4

 Şüphesiz Fir'avn o yerde büyüklendi, halkını fırkalara ayırdı ve onlardan bir gurubu zayıflatıyor, oğullarım kesiyor ve kadınlarını sağ bırakıyordu. Gerçekten o, bozgunculardandı.

"Şüphesiz Fir'avn o yerde büyüklendi” bu da anlatılacak olanı açıklamak üzere yeni söz başıdır, yer de Mısır yeri, toprağıdır.

"Halkını fırkalara ayırdı” istediği şeyde arkasına düşecek sürülere ayırdı ya da ona itaatte birbirlerini izleyen fırkalara yahut hizmetinde kullanacak sınıflara demektir, her sınıfı bir iş kolunda kullanıyordu.

Ya da partilere ayırdı ki, birbirlerine düşman olsunlar da birleşmesinler.

"Onlardan bir grubu zayıflatıyordu” onlar da İsrâîl oğulları idi, bu cümle caale'nin fâ'ilinden hâl’dir ya da şiyean'in sıfatıdır yahut yeni söz başıdır. (Oğullarını kesiyor ve kadınlarını sağ bırakıyordu) bu da o cümleden bedeldir.
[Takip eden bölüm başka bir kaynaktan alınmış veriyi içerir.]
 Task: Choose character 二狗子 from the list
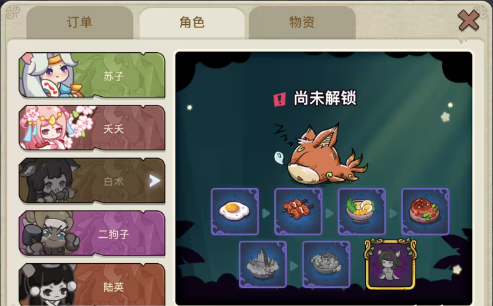click(x=92, y=233)
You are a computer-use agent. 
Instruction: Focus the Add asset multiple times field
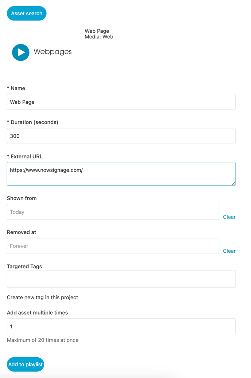121,326
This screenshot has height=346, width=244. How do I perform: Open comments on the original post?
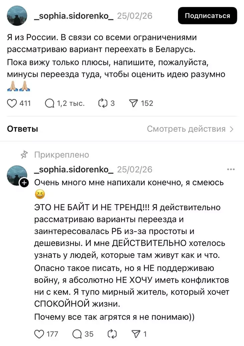(x=49, y=103)
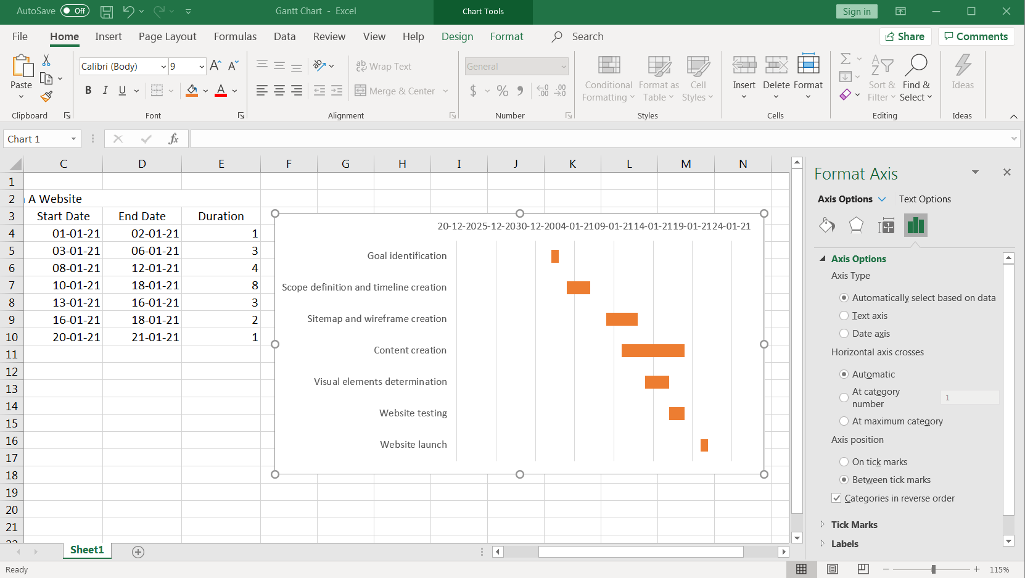Open the Insert ribbon tab
Image resolution: width=1025 pixels, height=578 pixels.
(108, 36)
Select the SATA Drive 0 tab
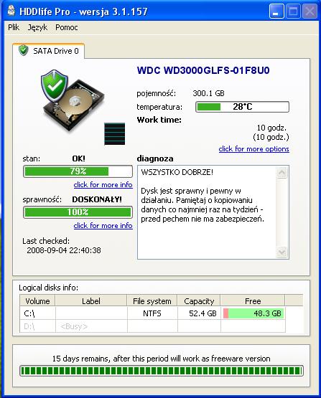Screen dimensions: 321x398 (x=49, y=51)
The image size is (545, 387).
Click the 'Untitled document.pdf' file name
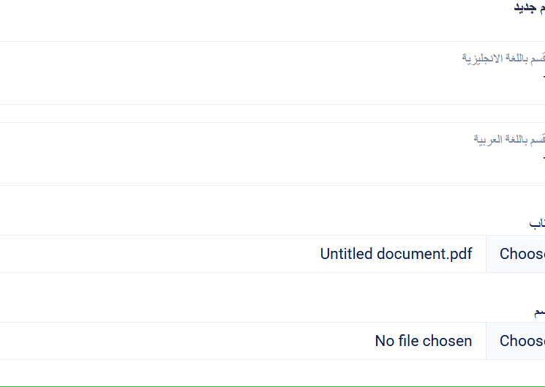coord(396,254)
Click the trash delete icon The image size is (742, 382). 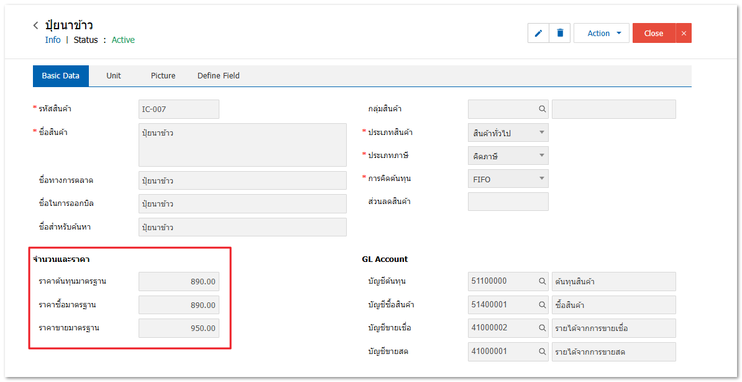pyautogui.click(x=560, y=34)
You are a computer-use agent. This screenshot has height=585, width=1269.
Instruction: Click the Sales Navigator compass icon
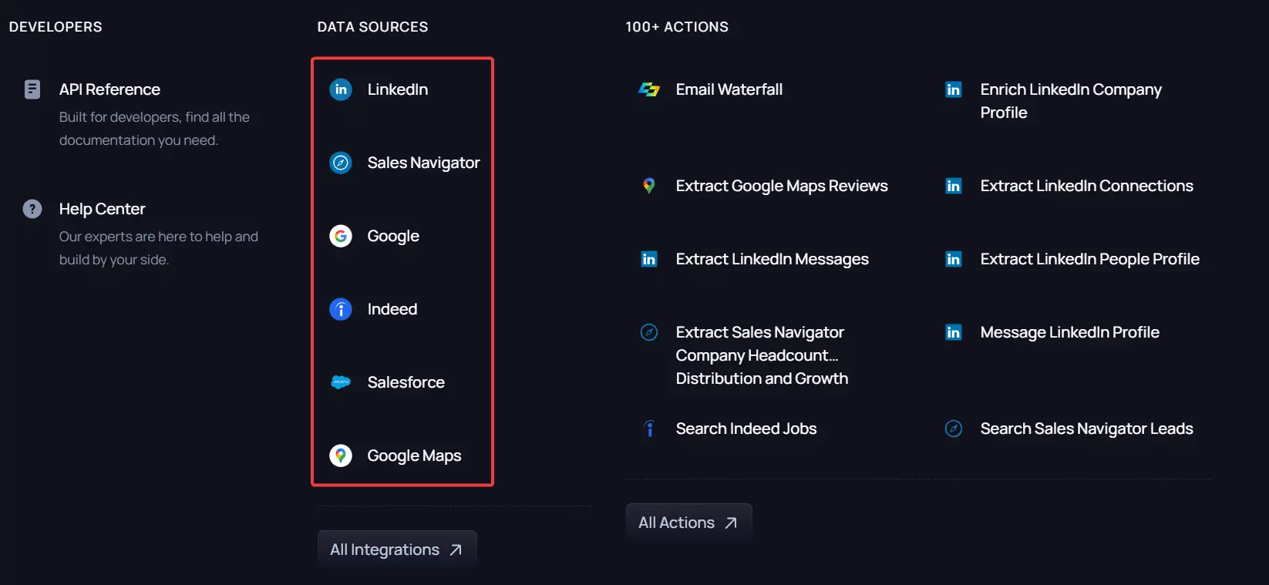pyautogui.click(x=341, y=163)
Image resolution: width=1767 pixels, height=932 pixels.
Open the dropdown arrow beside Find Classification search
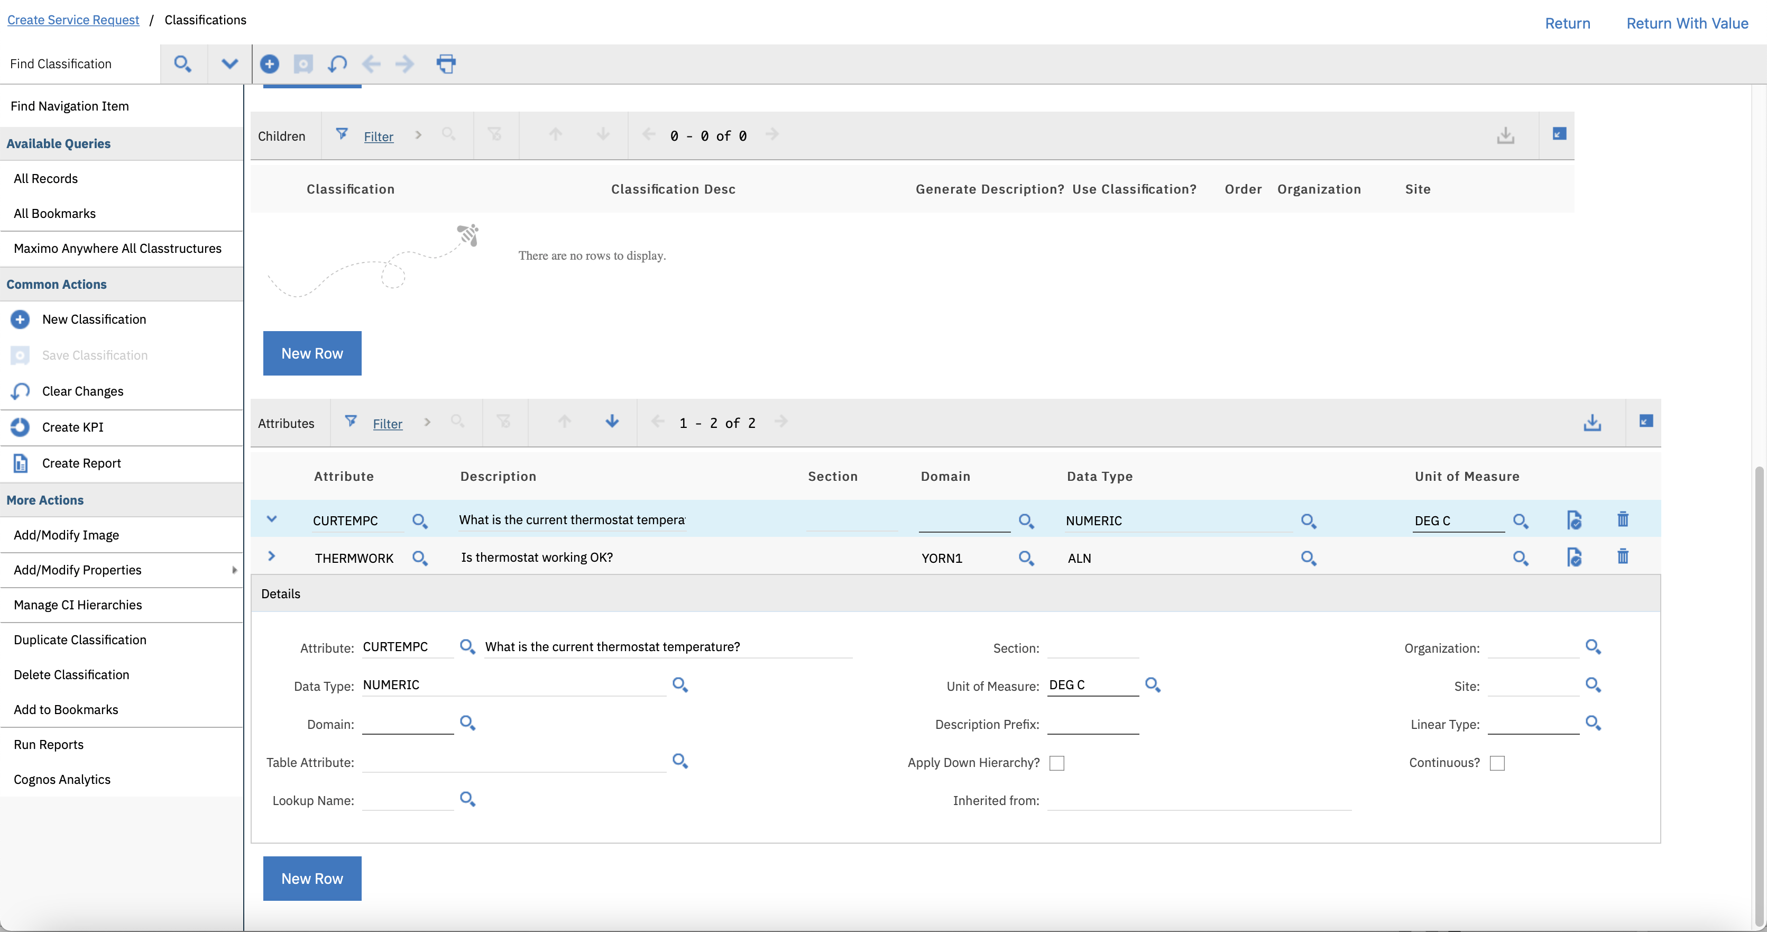(229, 64)
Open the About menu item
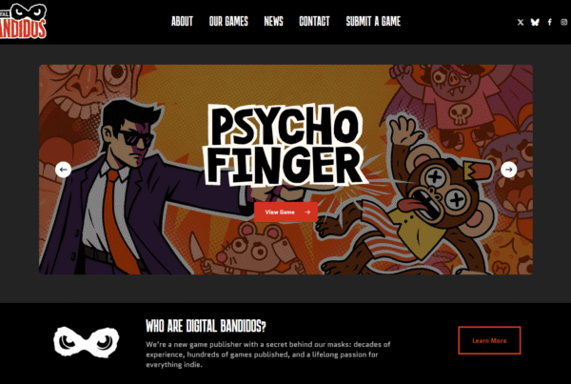 tap(182, 22)
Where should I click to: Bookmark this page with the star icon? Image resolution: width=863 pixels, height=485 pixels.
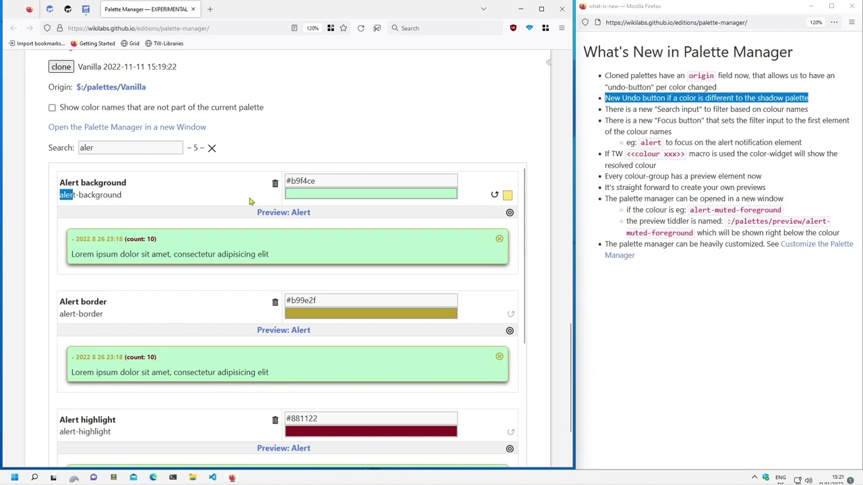(x=343, y=28)
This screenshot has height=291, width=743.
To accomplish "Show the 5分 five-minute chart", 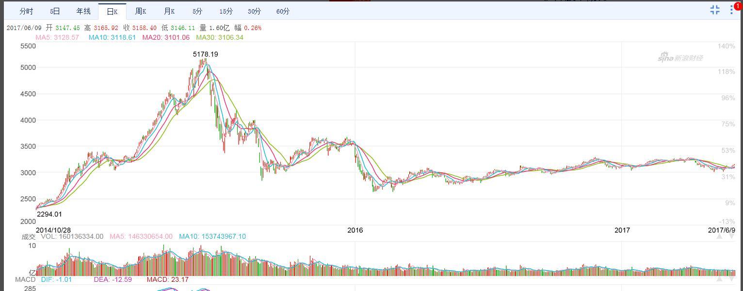I will coord(197,11).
Bunu da şunun için yapıyordu; çünkü bir kâhin, İsrâîl oğullarından bir çocuk doğacak; mülkünü alıp götürecektir, demişti. Bu da gayet ahmak olduğunu gösterir; çünkü eğer doğru idiyse öldürmekle bunu önleyemezdi; eğer yalan idiyse öldürmenin ne manası vardı?

"Gerçekten o, bozgunculardandı” bunun için asılsız bir hayal üzerine Peygamber evlatlarından birçoklarını öldürmeye cesaret etti.